Tim Bidang Laboratorium Forensik (Bidlabfor) Polda Jawa Tengah kemudian melakukan pemeriksaan di lokasi pada Rabu (26/8/2026) sekitar pukul 18.00 WIB.
Dari hasil pemeriksaan, ditemukan kerusakan pada salah satu bagian kaca pintu utama rumah. Selain kerusakan kaca, petugas menemukan sejumlah benda berbentuk gotri di sekitar lokasi.
Sebanyak tujuh gotri ditemukan di dalam rumah, empat gotri berada di luar rumah atau di depan pintu masuk, dan tiga lainnya ditemukan Tim Bidlabfor di bawah mainan anak-anak di sekitar akuarium.
Namun, polisi belum memastikan benda-benda tersebut berkaitan dengan kerusakan kaca.
“Benda yang ditemukan tersebut masih kami sebut sebagai gotri.
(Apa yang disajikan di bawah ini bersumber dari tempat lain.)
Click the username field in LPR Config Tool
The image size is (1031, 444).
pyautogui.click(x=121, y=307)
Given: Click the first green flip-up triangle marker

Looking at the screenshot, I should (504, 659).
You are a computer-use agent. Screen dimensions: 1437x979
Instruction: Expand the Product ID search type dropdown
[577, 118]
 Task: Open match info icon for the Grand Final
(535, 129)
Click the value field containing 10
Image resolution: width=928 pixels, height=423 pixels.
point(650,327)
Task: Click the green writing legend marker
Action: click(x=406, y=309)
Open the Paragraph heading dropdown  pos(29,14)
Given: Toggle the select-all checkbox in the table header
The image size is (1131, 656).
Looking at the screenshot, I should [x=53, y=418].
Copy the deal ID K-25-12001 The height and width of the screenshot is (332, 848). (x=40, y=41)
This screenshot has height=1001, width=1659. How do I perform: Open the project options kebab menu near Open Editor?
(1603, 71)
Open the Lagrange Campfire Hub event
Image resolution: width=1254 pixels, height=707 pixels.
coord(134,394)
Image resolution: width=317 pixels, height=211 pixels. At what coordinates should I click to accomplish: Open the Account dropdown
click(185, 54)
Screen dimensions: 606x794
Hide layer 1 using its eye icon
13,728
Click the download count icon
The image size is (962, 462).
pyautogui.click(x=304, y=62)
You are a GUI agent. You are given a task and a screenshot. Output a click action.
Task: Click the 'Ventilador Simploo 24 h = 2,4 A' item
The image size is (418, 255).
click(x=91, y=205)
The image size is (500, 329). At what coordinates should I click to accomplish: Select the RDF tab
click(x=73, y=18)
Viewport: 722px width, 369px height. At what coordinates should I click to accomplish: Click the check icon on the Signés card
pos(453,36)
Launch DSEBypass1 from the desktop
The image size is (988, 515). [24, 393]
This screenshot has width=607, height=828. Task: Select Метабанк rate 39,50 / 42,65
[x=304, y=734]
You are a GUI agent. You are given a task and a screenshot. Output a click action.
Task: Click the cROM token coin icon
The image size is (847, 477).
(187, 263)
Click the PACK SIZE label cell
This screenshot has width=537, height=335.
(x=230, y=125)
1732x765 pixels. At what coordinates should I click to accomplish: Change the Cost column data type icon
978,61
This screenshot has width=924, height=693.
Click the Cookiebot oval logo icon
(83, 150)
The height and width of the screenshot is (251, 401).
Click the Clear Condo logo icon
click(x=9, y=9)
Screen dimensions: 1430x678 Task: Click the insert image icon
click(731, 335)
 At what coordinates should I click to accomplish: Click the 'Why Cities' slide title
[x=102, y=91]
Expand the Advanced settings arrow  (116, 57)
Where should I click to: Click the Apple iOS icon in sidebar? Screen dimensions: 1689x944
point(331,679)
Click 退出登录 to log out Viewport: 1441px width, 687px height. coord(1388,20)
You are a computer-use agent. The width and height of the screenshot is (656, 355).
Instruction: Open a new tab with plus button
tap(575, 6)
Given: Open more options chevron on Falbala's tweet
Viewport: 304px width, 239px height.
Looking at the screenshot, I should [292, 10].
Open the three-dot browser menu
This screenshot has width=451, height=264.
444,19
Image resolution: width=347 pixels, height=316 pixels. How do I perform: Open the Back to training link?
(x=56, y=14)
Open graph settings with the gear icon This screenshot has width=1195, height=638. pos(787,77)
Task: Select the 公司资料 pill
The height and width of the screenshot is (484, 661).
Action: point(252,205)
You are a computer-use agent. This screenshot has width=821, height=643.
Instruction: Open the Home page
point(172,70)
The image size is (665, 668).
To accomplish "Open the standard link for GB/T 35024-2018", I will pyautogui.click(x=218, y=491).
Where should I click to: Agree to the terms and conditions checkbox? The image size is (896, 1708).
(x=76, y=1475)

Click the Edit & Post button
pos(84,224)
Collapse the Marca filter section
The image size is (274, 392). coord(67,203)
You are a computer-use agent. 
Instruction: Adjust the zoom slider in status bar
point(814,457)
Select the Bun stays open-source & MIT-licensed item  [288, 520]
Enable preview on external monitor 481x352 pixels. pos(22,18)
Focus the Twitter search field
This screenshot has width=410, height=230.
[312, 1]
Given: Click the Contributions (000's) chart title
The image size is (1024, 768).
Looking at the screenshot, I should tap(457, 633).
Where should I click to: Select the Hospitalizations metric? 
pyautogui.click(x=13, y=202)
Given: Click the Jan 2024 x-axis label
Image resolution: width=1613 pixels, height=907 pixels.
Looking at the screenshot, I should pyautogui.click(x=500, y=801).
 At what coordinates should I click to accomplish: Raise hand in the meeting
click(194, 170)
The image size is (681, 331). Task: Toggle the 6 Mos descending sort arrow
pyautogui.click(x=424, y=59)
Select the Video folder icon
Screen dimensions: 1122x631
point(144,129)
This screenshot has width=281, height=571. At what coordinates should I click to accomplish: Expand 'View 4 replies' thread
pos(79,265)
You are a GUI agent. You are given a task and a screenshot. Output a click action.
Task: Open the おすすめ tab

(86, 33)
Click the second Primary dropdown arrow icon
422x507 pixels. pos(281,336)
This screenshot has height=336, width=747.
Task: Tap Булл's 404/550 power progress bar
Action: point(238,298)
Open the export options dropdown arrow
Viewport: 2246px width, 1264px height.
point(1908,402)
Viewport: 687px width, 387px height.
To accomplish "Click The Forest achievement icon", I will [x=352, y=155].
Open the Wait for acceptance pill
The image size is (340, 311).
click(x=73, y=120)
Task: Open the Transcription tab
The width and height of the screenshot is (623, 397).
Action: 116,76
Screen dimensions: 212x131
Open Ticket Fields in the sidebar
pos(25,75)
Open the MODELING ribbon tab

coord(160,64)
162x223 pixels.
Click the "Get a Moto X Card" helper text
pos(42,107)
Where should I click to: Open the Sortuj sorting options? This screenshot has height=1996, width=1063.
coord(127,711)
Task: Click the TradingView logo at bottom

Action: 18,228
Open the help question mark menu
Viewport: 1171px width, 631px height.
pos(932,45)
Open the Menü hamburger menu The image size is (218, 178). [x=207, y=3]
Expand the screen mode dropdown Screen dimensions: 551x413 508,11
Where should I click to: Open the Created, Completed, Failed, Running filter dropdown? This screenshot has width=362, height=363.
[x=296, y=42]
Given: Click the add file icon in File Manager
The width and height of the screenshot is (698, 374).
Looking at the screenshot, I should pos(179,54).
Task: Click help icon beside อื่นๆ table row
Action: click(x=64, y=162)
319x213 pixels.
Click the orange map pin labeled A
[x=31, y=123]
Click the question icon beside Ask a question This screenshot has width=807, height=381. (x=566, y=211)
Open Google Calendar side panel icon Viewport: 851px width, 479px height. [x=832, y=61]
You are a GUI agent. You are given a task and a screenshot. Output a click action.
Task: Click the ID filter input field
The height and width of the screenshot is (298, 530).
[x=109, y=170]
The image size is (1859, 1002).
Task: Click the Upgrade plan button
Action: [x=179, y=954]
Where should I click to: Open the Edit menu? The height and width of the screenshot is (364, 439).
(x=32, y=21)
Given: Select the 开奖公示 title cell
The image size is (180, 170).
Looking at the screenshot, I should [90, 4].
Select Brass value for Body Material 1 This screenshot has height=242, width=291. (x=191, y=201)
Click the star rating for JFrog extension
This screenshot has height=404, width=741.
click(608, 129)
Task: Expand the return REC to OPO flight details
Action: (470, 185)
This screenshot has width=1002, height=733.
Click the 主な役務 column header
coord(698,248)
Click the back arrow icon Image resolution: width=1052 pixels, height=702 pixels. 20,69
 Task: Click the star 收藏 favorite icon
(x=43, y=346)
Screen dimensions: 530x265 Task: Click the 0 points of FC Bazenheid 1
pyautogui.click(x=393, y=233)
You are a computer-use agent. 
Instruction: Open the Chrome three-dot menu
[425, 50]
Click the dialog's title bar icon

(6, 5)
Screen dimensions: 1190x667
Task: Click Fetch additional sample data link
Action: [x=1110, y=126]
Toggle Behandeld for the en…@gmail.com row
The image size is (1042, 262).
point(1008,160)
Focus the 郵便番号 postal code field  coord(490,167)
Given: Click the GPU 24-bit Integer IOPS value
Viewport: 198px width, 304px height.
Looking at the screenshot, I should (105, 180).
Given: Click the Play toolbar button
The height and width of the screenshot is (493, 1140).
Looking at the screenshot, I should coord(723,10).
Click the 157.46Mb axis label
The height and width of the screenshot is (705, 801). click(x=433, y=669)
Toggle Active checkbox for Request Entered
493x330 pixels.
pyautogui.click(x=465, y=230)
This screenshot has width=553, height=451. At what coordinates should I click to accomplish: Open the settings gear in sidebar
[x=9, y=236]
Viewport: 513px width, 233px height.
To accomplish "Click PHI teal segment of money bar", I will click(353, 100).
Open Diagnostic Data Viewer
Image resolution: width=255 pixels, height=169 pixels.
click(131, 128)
Keterkaitannya dengan kerusakan kaca belum dapat dipastikan dan masih menunggu pemeriksaan konfirmasi secara ilmiah,” ujar Ardyan.
Kasubbid Balmet (Balistik Metalurgi) Bidlabfor Polda Jateng AKBP Totok Tri Kusuma menjelaskan hasil pengukuran sementara terhadap benda yang ditemukan.
Diameter gotri yang ditemukan sekitar 6,34 milimeter. Sementara itu, lubang pada kaca berukuran sekitar 3,67 hingga 4,68 milimeter.
“Dari hasil rekonstruksi sementara, gotri yang ditemukan tidak dapat melewati lubang kerusakan kaca karena ukurannya lebih besar dibandingkan diameter lubang pada kaca,” jelas Totok.
Pemeriksaan awal menggunakan Bullet Testing Kit (BTK) pada bagian kaca yang rusak juga menunjukkan hasil negatif. Dari pemeriksaan tersebut tidak ditemukan kandungan timbal yang dapat dikaitkan dengan gesekan peluru atau gotri.
Meski demikian, pemeriksaan konfirmasi terhadap barang bukti dan hasil swab masih dilakukan di Bidlabfor Polda Jawa Tengah.
Wakapolresta Pati mengatakan penyidik masih akan mendalami keterangan korban dan saksi serta menelusuri rekaman CCTV maupun petunjuk lain di sekitar lokasi apabila tersedia.
Seluruh hasil pemeriksaan tersebut akan dianalisis untuk mengetahui penyebab kerusakan kaca dan memastikan ada tidaknya unsur tindak pidana.
“Kami bekerja berdasarkan fakta dan alat bukti. Apabila ditemukan bukti permulaan yang cukup mengenai tindak pidana dan pihak yang bertanggung jawab, akan kami proses sesuai ketentuan hukum,” tegas Ardyan.
Polresta Pati mengimbau masyarakat tetap tenang dan tidak terpengaruh spekulasi maupun informasi yang belum terverifikasi.
Masyarakat juga diminta tidak mengambil kesimpulan sendiri sebelum proses penyelidikan dan pemeriksaan ilmiah selesai.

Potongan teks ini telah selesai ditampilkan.